Well this is the bloody end. Smurfit-Stone in Frenchtown is shutting down.
Smurfit-Stone Container Corp. announced on Monday the permanent closure of its linerboard plant in Frenchtown, effective Dec. 31. (Frenchtown is about 15 miles west of Missoula.)
The news came as a shock to the mill’s 417 workers – all of whom will lose their jobs – and to Missoula community leaders who have been working to keep the mill going despite a tumultuous wood products market and the worldwide recession.
“With all the effort our union and our workers put out to keep this mill going, it’s a crying shame that we were unsuccessful,” said Bob Johnson, a millwright at the Frenchtown plant for the past 30 years and the steelworker’s president-elect union leader. “It’s a sad state of affairs that over 50 years has come to an end out there.”
When I first came here there was Intermountain, Van Evans, White Pine, US Plywood, some mill where Southgate Mall is now (Darby Lumber?), and Hoerner-Waldorf, which changed ownership and became Stone. I always lived within earshot of one mill whistle or other. Between the mills, the railroads, and the US Forest Service, Missoula was one rip-roaring 7×24x365 town.
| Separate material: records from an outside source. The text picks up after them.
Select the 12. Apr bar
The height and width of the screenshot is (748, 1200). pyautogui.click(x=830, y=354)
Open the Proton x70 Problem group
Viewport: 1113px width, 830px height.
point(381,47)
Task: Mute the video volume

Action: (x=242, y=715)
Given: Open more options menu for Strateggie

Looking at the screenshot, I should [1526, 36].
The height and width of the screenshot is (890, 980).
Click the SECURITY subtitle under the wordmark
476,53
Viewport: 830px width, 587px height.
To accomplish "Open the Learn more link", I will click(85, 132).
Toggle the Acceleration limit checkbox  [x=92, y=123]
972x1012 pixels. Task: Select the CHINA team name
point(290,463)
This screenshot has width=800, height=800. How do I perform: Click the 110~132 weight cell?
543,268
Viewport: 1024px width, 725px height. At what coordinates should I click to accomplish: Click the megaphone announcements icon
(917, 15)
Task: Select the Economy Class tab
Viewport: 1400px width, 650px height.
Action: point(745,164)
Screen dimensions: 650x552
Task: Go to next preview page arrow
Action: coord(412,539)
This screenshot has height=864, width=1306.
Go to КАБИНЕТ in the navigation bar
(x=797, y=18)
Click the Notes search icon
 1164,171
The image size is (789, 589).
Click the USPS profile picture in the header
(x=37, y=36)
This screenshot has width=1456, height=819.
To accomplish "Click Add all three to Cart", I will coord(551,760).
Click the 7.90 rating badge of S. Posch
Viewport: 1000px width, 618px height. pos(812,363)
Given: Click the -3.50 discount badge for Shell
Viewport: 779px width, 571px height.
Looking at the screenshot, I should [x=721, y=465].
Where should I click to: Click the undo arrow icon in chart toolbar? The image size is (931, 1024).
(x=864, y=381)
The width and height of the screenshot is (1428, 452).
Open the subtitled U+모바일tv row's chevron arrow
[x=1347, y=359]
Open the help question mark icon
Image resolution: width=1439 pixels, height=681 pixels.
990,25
Missoula slowly developed a new economy, but it is a shell of what it once was.
This closure is going to ripple across the economy like nothing we have seen here before, affecting the mill workers, the school district, the truckers, loggers, security guards, and local businesses. So that leaves what, Roseburg? (That is still there, isn’t it?) Many were afraid this was going to happen back in the 1980s, yet somehow the mill hung on and adapted. Missoula may be more resilient now than it was then, but my guess is the the new tourism-retail-nonprofit jobs do not pay as well.
I blame no one in particular.
on Dec 15th, 2009 at 8:57 am
Very wise, that last sentence. It is many factors, and we must adapt.
on Dec 15th, 2009 at 7:49 pm
Carol:
You know you have made a mistake when Mark Troll praises you.
Environmentalism + Statism + Unionism = Death of Smurfit-Stone Container Corp.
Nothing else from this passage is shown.